Having observed both the simplicity and effectiveness of the device, trawl operators are now considering implementing TEDs on their boats. The trials clearly demonstrated that the benefits of using a TED outweighed the initial installation cost of Rs.1,000 that would have to be borne by the operators. The loss of catch for the demonstration was <5%. To date, all TED trials have had a 0% turtle capture rate.

The demonstration and sea trials have been hailed as a positive step towards success by all parties involved, and could mark a turning point in sea turtle conservation in Tamil Nadu. TREE Foundation proposes to conduct surveys measuring the success of the sea trials before the next season. There is a superstition among fishers that catching a turtle brings bad luck, and boats will usually return to the fishing harbour, cutting short their fishing activities for the day, in a turtle is caught then conduct a costly religious ceremony to cleanse their nets and boat. Subsequent awareness and interactive programs with fishing communities have been held since the initial TED demonstration and sea trials (see Table 2).

Table 2. Awareness programs to complement the TED sea trials in Tamil Nadu.
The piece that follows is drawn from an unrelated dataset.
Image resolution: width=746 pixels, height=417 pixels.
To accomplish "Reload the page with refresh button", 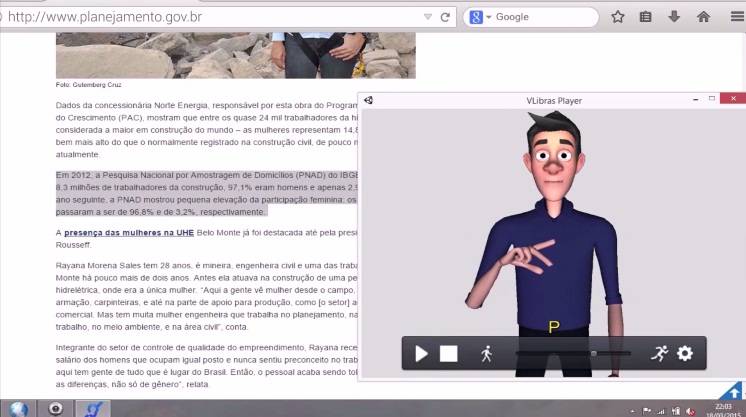I will click(x=445, y=17).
Date Venue Organized jointly with TREE Foundation
20-01-15 Jeevarathan Maligai, Kasimdeu Fisheries Dept., Forest Dept, Coast Guard, Coastal Security Group
23-01-15 Mahabalipuram, Kanchipuram Fisheries Dept.
24-01-15 Pazhaverkadu, Thiruvallur Fisheries Dept.
28-01-15 Vengambakkam, Kanchipuram Coastal Security Group, Fisheries Dept.

Further Actions to Reduce Sea Turtle Bycatch and Mortality

TREE Foundation urgently recommends the Fisheries Department and Forest Department to :

  • All trawl nets be inspected by enforcement agencies when boats are landing their catch. Boats that are not fitted with TEDs should be impounded until such a time as they are installed.
  • A closed trawl season be declared between November and March during the olive ridley breeding season.
  • The Tamil Nadu Fisheries Department issue notices to all registered fishermen and trawl boats, with the penalties listed for the accidental or intentional capture or sale of sea turtles and their eggs.
  • Nets set for Ray and Guitar fish are banned by the fishing welfare association however their use by some fishermen in a number of villages is widespread. This ban needs to be incorporated into the Marine Fisheries Regulations Act and enforced at all levels of fishing and any such nets confiscated on sight. Such enforcement should be conducted by the Fisheries, Forest Department and the Coast Guard. All areas where fish are landed need to be monitored as monitoring only the larger landing sites will lead to fishermen landing their catch in more remote areas.
  • Fisheries personnel prepare the fishing communities for a complete and enforced ban on the illegal use of gill nets, ray fish nets and tuna fishing lines.
  • Fishing limits in their current form be enforced with support from the Coastal Security Police and the Indian Coast Guard.